Si vamos a la raíz misma de la palabra solidaridad (in solidum), encontramos que su fundamento es aquello que nos une, que nos cohesiona, que nos hace sólidos como grupo humano o comunidad. La solidaridad no puede, por tanto, reducirse a una pura respuesta sentimental ante el mal de otros, sino que, en concreto exige vivir poniendo voluntariamente y con esfuerzo el foco en lo que nos une y en lo que nos hace bien a todos y cada uno.

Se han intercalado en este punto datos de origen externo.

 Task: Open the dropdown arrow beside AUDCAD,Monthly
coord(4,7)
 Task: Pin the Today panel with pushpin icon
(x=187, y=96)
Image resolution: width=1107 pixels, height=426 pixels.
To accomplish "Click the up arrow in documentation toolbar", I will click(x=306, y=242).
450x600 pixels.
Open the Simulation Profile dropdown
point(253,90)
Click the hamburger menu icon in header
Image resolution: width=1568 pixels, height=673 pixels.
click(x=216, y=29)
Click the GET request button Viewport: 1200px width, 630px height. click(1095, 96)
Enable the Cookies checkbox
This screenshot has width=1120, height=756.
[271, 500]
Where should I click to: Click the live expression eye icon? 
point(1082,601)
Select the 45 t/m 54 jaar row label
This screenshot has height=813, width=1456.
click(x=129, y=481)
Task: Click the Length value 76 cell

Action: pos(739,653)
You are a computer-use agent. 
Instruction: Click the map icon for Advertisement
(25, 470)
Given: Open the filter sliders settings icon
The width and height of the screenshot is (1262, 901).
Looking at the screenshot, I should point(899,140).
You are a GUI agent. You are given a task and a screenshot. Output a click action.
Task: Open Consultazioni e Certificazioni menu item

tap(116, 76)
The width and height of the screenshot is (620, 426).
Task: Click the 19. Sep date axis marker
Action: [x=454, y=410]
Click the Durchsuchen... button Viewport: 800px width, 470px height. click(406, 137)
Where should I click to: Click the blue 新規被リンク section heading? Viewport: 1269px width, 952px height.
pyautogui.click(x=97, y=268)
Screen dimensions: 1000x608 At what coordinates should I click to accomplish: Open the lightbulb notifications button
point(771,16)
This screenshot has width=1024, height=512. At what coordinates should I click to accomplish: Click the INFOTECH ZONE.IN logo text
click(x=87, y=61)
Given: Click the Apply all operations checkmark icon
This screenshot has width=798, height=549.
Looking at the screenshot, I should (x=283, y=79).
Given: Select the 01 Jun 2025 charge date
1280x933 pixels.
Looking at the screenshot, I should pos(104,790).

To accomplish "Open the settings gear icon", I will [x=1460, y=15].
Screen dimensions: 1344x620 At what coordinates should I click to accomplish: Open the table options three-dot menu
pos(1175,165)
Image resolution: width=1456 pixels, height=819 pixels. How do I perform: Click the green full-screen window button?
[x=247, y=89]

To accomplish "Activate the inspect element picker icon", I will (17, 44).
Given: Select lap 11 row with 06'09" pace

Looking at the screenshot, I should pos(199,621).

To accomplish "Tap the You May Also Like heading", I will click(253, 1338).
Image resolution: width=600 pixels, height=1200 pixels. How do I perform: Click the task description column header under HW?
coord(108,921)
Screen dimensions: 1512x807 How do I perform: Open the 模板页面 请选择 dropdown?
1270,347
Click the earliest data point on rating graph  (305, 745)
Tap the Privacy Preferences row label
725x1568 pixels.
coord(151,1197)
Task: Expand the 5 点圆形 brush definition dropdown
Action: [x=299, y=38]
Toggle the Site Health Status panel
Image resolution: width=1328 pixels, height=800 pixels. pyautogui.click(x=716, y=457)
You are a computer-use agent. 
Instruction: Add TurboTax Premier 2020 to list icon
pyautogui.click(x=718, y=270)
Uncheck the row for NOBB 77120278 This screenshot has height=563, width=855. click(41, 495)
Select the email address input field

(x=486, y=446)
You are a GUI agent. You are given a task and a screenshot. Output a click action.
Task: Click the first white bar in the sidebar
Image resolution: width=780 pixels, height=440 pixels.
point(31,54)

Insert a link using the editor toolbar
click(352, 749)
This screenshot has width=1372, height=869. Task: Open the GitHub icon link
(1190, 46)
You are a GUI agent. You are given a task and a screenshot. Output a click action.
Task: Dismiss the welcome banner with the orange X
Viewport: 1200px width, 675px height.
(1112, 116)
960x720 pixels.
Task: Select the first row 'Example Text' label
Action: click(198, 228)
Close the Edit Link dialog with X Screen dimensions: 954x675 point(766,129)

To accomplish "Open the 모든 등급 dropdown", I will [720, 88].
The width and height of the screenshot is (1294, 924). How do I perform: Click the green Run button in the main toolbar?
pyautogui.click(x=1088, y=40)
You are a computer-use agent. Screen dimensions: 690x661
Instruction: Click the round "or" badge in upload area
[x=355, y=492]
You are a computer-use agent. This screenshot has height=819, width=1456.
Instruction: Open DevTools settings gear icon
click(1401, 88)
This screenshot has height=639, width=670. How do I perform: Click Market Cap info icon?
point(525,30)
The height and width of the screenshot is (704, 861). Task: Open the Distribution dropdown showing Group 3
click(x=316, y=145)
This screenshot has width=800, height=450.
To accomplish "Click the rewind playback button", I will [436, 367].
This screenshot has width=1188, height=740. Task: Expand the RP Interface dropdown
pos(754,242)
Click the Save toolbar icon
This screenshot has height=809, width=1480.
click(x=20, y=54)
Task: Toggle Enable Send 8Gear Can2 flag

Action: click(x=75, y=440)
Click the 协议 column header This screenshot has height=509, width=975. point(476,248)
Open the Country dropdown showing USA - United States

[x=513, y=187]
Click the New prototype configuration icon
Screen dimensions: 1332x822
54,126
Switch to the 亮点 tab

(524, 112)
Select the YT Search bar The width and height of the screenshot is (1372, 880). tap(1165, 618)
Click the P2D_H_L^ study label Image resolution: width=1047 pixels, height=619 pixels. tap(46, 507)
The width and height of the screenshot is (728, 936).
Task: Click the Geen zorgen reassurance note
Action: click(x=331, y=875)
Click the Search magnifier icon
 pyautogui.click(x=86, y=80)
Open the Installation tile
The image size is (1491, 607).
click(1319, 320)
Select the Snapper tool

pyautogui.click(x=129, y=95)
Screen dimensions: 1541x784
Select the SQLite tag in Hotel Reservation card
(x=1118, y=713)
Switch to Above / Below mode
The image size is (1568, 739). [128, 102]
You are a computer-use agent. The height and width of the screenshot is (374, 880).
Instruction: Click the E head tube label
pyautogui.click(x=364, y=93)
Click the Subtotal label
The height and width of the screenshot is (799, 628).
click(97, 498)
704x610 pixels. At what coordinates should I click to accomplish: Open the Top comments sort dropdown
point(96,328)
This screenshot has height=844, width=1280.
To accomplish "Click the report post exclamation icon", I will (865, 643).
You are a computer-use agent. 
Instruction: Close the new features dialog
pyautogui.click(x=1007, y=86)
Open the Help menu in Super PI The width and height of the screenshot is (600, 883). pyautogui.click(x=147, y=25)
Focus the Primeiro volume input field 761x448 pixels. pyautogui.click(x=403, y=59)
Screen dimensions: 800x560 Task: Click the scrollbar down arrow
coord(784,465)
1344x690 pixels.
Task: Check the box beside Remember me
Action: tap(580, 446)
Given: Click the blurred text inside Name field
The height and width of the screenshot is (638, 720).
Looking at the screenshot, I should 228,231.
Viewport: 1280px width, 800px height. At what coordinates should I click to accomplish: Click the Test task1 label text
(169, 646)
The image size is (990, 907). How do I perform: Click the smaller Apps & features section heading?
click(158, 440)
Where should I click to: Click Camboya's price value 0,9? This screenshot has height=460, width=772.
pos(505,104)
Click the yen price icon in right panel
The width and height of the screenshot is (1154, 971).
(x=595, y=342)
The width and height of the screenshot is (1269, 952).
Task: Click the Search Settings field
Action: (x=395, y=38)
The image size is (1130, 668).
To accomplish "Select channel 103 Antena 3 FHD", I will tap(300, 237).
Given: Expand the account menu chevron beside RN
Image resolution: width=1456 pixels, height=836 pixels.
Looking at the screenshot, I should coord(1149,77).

Si nos quedamos en el plano puramente emocional, la solidaridad se vuelve inestable e ineficiente; la misma persona de la que me compadezco y ofrezco ayuda solidaria por su condición de inmigrante, por dar un ejemplo, puede volverse, por razones emocionales, en la persona que veo como peligro y de quien debo desconfiar por su misma circunstancia de inmigrante.
Entonces ¿dónde poner el foco como fundamento de la solidaridad? La respuesta no puede ser otra que reconocer teórica y prácticamente la dignidad que todo ser humano detenta, esto es lo más común que poseemos, es el “desde”, el piso mínimo exigido para que se desarrolle la solidaridad, no como tal o cual acción aislada y emocional, sino como una cultura solidaria, el modo de ser de una comunidad que mira a un fin común.
Hoy, más que nunca estamos necesitados de solidaridad, de una firme y constante voluntad por recomponer los lazos que el individualismo ha roto; y que, como todo cambio, debe empezar por una disposición personal, emocional e inteligente a la vez: “seamos nosotros mejores y los tiempos serán mejores” señalaba el sabio de Hipona.